Against this background, some countries in the danger zone, like Algeria, Egypt, and Thailand, have found temporary reprieve by reverting to old-style military dictatorships with a bit of PR – the promise of "free elections," a high-profile female appointment, etc. – to keep the liberal commentariat from becoming too interested in their affairs.

 
The secular strongman – the optimum
solution for the fractious Third World state?
Iraq is a classic example of the kind of country that either requires pragmatic or principled treatment, but which in Western interventionist hands just turns to mush. Like most Third World countries, it has badly-drawn borders that do not correspond to organic cultures and nations, but instead throw together diverse and antagonistic thedes.

Thanks to the former predominance of the Turks in the region, the natural ruling elite has been rooted in the Sunni Arab part of the population. This group also occupies a relatively central position, with the numerically superior Shiite Arabs to the south and the non-Arabic Kurds to the northeast.

Despite its inherent flaws and weakness, Iraq, with the right kind of strong and pragmatic leader, could be relatively stable. Although Saddam Hussein was clearly deeply flawed, he may well have been an optimum solution for the country in a way that the present underpowered 'strongman,' Prime Minister Nouri al-Maliki, clearly isn't.

A well-managed partition of the country into three separate sections, corresponding to the three main groups in the population, may have been another option at one time, but that moment has clearly passed.

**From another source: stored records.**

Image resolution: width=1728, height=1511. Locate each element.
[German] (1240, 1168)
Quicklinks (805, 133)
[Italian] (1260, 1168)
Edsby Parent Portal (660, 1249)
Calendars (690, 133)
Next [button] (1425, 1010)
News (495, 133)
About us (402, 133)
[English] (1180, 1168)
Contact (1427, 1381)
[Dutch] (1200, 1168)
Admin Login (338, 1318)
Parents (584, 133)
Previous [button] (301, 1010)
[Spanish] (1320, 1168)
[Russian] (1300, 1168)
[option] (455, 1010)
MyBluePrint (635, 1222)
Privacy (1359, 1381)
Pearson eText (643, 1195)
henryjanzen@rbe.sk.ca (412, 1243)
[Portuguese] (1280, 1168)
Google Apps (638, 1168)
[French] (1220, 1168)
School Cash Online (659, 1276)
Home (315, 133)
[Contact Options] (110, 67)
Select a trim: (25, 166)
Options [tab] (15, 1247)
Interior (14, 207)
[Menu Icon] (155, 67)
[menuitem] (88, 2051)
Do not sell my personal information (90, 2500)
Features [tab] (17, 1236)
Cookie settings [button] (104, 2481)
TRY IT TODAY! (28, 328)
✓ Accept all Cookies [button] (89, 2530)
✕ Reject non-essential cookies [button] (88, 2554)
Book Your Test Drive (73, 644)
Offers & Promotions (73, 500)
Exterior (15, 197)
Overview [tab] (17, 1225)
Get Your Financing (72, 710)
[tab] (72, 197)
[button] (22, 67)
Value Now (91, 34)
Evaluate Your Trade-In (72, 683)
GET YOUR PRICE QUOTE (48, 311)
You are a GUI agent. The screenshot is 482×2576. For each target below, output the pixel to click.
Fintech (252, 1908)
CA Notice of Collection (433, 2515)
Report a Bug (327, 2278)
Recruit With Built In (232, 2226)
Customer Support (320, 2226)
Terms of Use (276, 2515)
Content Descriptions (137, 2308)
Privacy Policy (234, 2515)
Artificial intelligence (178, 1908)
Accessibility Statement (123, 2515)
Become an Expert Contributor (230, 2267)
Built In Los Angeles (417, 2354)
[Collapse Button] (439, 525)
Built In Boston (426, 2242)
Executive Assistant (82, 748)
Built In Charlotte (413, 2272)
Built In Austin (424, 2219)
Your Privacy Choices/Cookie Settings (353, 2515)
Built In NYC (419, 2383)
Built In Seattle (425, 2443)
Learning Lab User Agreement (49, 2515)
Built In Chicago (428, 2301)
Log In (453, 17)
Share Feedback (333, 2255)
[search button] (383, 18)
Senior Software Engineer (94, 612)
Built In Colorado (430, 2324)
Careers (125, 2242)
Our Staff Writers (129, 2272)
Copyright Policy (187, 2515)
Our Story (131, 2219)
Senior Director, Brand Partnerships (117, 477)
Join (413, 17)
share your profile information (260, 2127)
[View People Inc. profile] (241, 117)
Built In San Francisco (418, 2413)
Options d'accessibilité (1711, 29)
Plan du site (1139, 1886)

Whatever new borders arise will now have to be drawn in blood, while any strongmen that arise to keep the country united are likely to get on the wrong side of Western Liberals at some point and meet the same end as Saddam or Gaddafi.

The truth is that "humanitarian" Western liberals prefer anarchy to a convenient tyrant: anarchy says "we tried" rather than "we connived," and, as the somewhat Orwellian phrase "humanitarian intervention" hints, it helps them to feel better about themselves. But rather than orderly humanism, what the Liberal West is pioneering is a form of hegemonic anarchy.

Orwell's quad: wreaking havoc in the 21st century.


A version of this article was previously published at Theden.

Les commentaires sont fermés.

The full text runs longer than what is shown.